Before my ancestors were shipped off to Virginia for lampooning the local gentry and skipping out on enormous bar tabs, they lived in a beautiful old country on the west coast of Britain known as Wales. After prolonged contention, Wales–like Scotland and Ireland–has been assimilated into the United Kingdom, but like their sister subjugants, Wales observes its own saint’s day, the Feast of St. David, which falls on March 1.

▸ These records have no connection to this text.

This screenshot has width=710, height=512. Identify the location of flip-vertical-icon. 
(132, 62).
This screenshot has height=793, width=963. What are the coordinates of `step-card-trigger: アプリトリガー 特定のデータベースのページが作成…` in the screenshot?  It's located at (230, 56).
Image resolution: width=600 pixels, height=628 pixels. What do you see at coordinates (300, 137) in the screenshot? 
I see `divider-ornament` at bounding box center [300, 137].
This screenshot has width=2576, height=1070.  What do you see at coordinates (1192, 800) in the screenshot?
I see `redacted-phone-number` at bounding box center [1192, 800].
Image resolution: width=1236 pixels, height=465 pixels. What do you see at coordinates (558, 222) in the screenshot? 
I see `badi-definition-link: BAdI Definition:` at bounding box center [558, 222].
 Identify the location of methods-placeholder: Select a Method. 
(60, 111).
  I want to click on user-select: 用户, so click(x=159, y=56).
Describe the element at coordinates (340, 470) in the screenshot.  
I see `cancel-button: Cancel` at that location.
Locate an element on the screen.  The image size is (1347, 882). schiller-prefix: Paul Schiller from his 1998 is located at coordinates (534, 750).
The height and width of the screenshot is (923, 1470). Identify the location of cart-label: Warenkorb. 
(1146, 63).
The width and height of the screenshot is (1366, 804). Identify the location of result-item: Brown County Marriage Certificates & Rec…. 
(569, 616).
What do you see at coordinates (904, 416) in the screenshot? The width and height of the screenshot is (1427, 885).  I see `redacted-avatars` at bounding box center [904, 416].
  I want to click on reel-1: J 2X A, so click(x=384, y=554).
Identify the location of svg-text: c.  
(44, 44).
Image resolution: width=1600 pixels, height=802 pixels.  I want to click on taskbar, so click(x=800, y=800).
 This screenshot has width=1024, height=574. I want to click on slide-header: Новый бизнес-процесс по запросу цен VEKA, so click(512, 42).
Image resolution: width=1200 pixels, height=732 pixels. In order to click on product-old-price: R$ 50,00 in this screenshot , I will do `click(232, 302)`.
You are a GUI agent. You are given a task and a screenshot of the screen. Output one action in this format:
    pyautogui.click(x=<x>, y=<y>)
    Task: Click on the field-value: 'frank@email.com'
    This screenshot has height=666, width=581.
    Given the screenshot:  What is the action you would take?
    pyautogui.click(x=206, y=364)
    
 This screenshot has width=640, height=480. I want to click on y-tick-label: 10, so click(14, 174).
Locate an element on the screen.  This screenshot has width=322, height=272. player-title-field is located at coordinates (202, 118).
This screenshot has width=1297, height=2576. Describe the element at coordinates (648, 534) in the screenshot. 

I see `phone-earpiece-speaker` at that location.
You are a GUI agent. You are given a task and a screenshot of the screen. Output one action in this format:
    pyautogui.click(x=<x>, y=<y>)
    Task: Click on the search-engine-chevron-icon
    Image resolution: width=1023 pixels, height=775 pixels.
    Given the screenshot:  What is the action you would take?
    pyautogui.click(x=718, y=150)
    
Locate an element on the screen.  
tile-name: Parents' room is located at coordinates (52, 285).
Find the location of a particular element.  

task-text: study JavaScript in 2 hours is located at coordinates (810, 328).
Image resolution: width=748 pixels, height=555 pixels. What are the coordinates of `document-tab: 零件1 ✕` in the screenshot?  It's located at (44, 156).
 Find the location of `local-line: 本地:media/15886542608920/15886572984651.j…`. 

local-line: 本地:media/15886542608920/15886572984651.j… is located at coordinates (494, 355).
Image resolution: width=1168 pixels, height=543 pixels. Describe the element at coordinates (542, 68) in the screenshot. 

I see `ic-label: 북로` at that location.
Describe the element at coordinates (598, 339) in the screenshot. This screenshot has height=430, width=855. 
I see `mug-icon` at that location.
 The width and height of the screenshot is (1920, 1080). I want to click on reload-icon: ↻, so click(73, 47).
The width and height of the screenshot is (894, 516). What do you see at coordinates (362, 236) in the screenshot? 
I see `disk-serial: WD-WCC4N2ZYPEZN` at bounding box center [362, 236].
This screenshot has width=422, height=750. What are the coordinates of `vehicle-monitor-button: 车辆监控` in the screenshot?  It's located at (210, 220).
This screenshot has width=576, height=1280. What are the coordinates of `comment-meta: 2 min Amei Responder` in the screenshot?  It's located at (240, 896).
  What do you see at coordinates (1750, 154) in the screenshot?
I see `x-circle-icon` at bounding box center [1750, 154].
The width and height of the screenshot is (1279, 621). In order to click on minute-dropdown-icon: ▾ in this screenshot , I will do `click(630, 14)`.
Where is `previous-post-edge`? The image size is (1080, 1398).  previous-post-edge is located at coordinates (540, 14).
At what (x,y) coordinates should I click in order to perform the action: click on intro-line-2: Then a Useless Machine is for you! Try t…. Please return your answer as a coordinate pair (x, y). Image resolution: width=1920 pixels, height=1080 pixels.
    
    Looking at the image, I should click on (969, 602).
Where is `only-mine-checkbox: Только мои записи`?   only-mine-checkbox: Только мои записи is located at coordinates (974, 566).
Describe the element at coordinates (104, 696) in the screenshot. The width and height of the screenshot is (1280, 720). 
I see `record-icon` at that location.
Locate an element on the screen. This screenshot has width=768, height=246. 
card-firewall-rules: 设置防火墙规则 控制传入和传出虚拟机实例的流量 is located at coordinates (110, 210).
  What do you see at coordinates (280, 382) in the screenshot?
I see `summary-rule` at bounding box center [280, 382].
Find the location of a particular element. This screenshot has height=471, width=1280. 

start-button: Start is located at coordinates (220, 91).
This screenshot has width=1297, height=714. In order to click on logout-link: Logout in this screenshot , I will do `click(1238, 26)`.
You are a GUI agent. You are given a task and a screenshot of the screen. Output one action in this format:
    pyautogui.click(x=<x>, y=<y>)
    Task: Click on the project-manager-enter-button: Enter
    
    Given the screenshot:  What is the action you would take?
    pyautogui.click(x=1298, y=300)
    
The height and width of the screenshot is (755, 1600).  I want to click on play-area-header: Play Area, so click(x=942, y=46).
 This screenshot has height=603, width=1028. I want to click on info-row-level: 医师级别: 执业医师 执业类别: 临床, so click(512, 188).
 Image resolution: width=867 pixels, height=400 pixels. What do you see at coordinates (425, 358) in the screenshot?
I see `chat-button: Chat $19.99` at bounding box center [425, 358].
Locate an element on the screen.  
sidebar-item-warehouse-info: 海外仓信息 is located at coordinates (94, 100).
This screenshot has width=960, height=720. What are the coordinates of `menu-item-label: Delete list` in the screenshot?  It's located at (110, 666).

It’s a crying shame that the blessed David’s feast has been eclipsed in this country by that humbug Patrick’s on the 17th; after all, compared to David, Patrick was second-rate. David was able to make the earth beneath him shift and rise, a truly impressive feat, whereas Patrick’s most notable claim to fame is the single-handed extinction of Ireland’s indigenous snake population. Not only that, but David was a true Welshman, a native of Cardigan, while Patrick himself was actually from Wales. His abduction by the Irish can be interpreted on many levels, none of which are remotely spiritual.

The Irish praise the potato (a 17th century import from America), but the Welsh glory in the leek, which has been cultivated in Britain for millennia. Welsh soldiers wore leeks to distinguish themselves into battle as early as the days of King Arthur, himself a Welshman. As a parting shot, let me add that daffodils, the national flower of Wales, strike a  brighter, more noble note in a vase than a bunch of tufted clover ever will.

Leeks are basically big-ass green onions, which place them in the important botanical family Alliaceae; all onions, as well as garlic, chives, shallots and their ilk, belong to this group of herbs. Leeks are a cool-season crop, which goes a long way to explain why they’re not a familiar item on the Southern sideboard, but I can usually grab a bunch (about three stalks) of leeks for about that many dollars any time of the year at my local supermarket. My Scots ancestors used chicken and leeks with barley in their jauntily-named cock-a-leekie soup. Leeks make a beautiful addition to any stir-fry (working well with peppers), and thin slices of leek in a quiche look nice and taste great.

Leeks also take exceptionally well to braising and are great in a gratin. Use about a half cup prepared leek per person. Cut away the roots and all but the last inch or so of the green away and wash very well. Slice and layer the rounds in a gratin or baking dish. Cover with a cream sauce, a béchamel or better yet a Mornay. Keep the seasonings simple, just a bit of salt and pepper, nothing more. A liberal sprinkling of good hard cheese on top is a great idea, but for Pete’s sake get an honest wedge and grate it; don’t use that sawdust in a green shaker. Place in a hot oven (375) until bubbling; fifteen minutes should do it. Serve hot.